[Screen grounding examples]
## start
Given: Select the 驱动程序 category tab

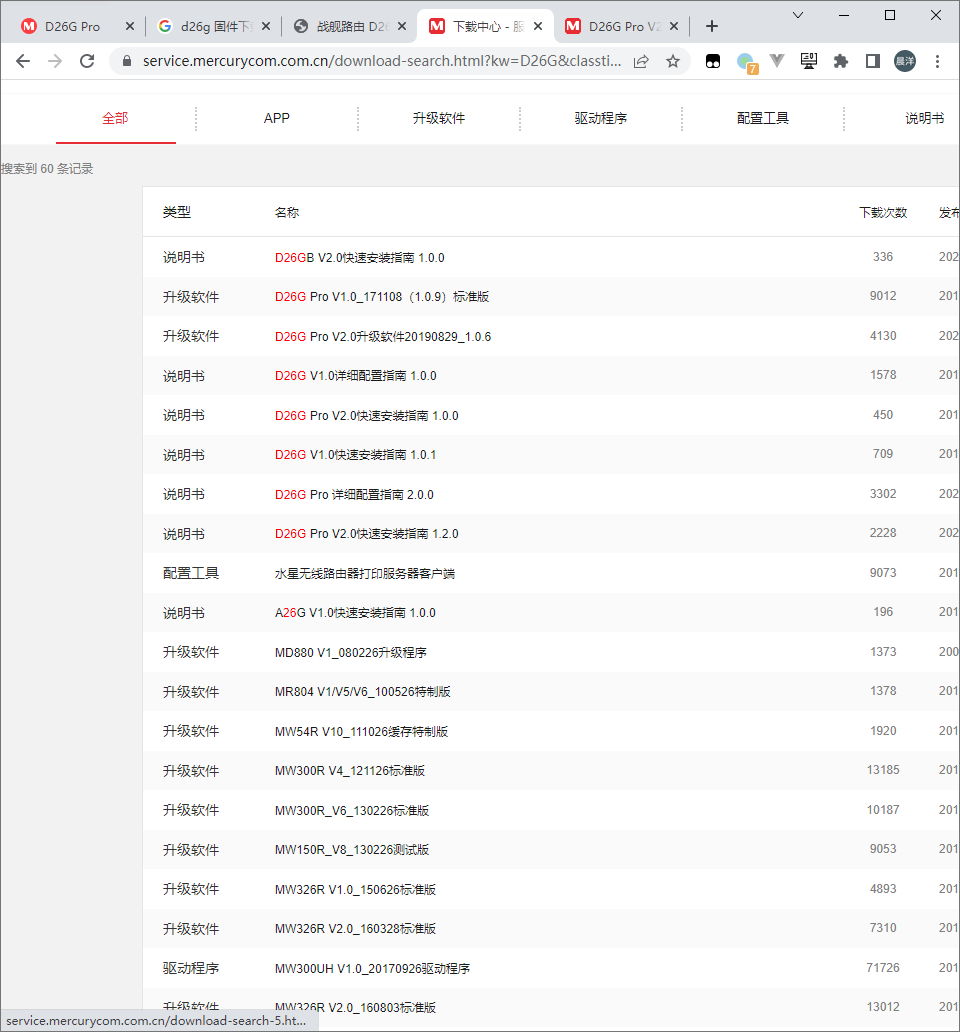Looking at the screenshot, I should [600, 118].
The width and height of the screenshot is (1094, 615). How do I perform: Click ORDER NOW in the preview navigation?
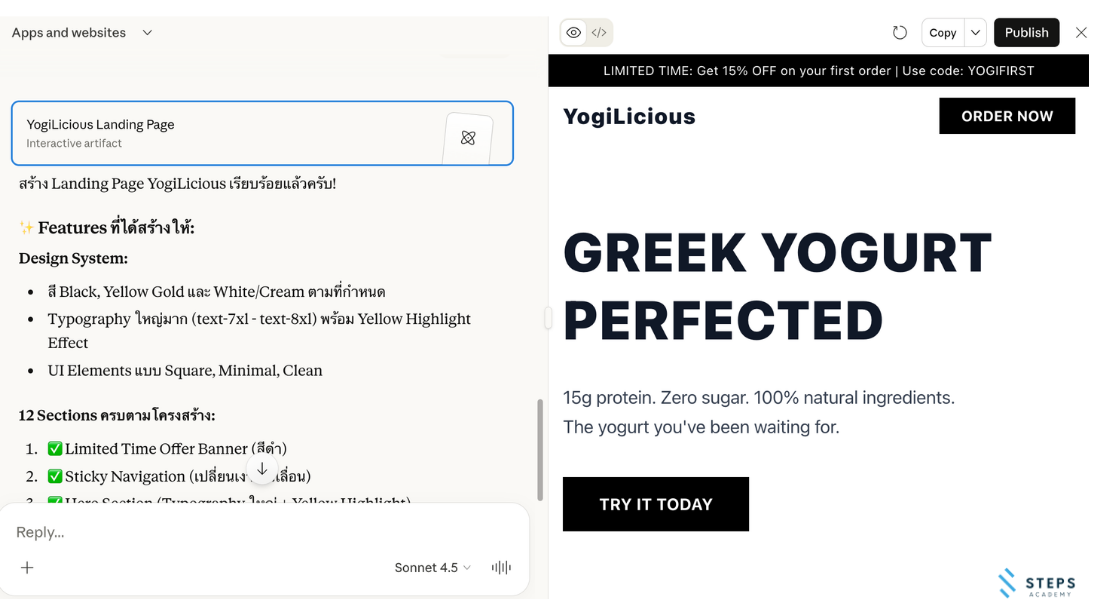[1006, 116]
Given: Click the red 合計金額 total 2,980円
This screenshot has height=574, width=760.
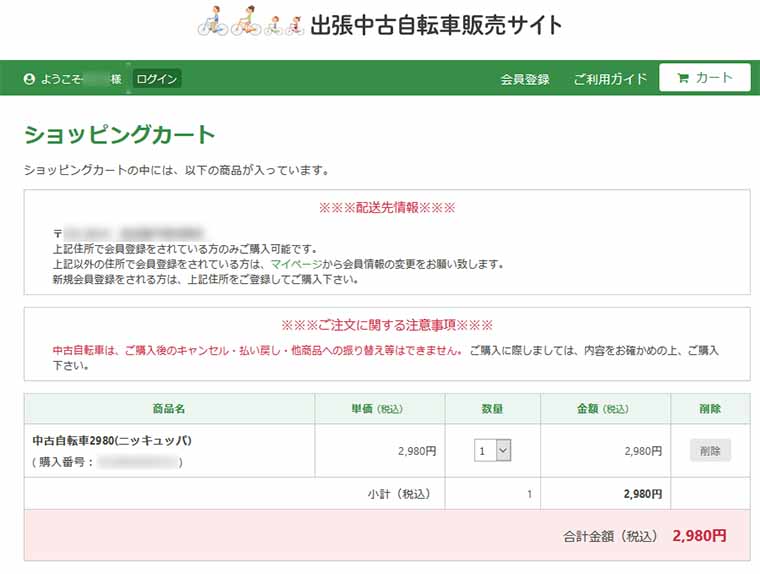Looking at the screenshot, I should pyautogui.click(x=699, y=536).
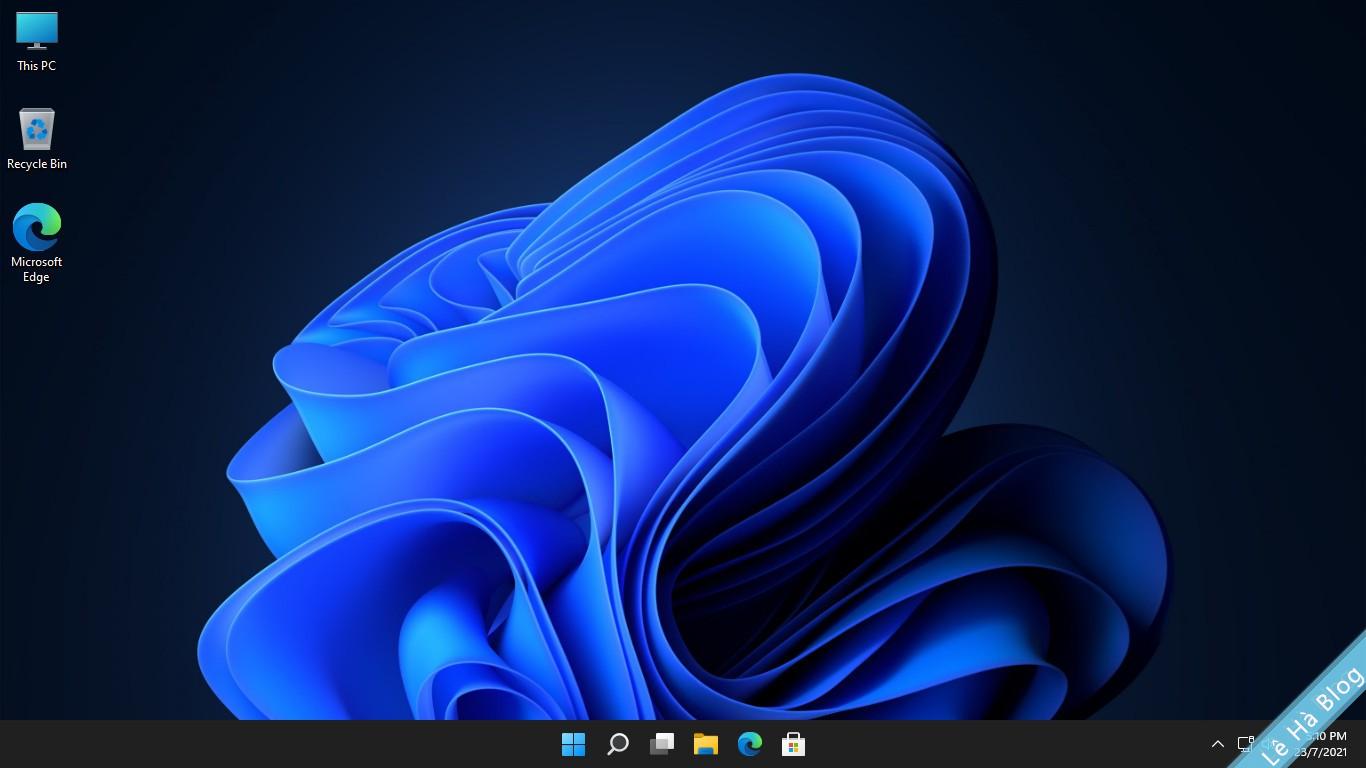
## end
▶ SET PROBLEM
Arrange the material above as a numbered list, skipping blank lines and leaving the pictures out.

▶ CORRECT ANSWER
1. Given: Select the 驱动程序 category tab
2. Looking at the screenshot, I should [600, 118].
3. The width and height of the screenshot is (1094, 615). How do I perform: Click ORDER NOW in the preview navigation?
4. [1006, 116]
5. Given: Click the red 合計金額 total 2,980円
6. This screenshot has height=574, width=760.
7. Looking at the screenshot, I should pyautogui.click(x=699, y=536).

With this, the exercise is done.